## Saved data entries
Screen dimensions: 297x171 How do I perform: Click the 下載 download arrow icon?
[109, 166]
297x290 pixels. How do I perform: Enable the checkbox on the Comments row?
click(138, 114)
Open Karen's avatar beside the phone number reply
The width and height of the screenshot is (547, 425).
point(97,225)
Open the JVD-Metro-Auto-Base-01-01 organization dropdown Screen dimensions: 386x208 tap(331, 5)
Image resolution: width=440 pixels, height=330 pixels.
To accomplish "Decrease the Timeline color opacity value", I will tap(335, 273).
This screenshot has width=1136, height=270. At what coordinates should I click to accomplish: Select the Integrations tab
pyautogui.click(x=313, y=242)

* * *

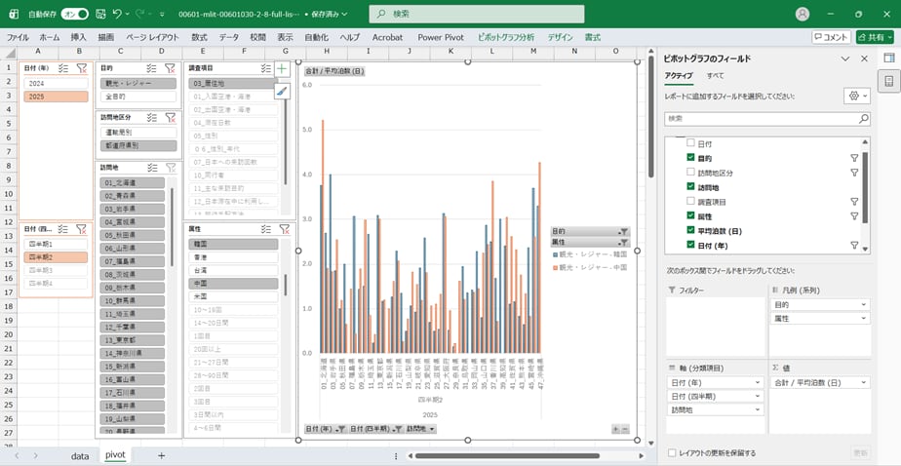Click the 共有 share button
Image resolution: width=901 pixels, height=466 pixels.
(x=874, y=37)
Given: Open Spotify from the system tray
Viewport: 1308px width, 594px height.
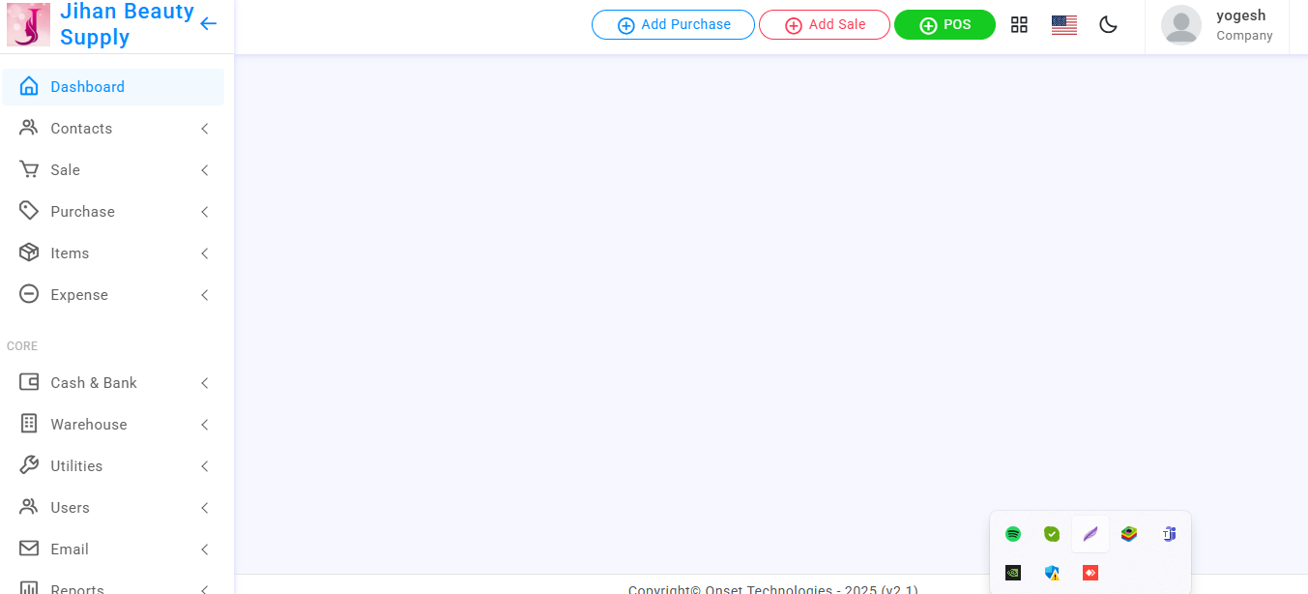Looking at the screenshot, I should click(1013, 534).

---

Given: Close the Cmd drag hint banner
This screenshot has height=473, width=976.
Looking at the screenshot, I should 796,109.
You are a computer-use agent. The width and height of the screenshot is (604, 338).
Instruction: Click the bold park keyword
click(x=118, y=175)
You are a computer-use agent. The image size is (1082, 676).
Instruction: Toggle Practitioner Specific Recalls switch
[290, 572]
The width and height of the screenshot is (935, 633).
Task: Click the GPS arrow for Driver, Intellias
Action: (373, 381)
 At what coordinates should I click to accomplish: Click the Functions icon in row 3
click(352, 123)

## Instructions to follow
Please report only the count of lines in the entries above where the word "agent" appears.

## Written solution
2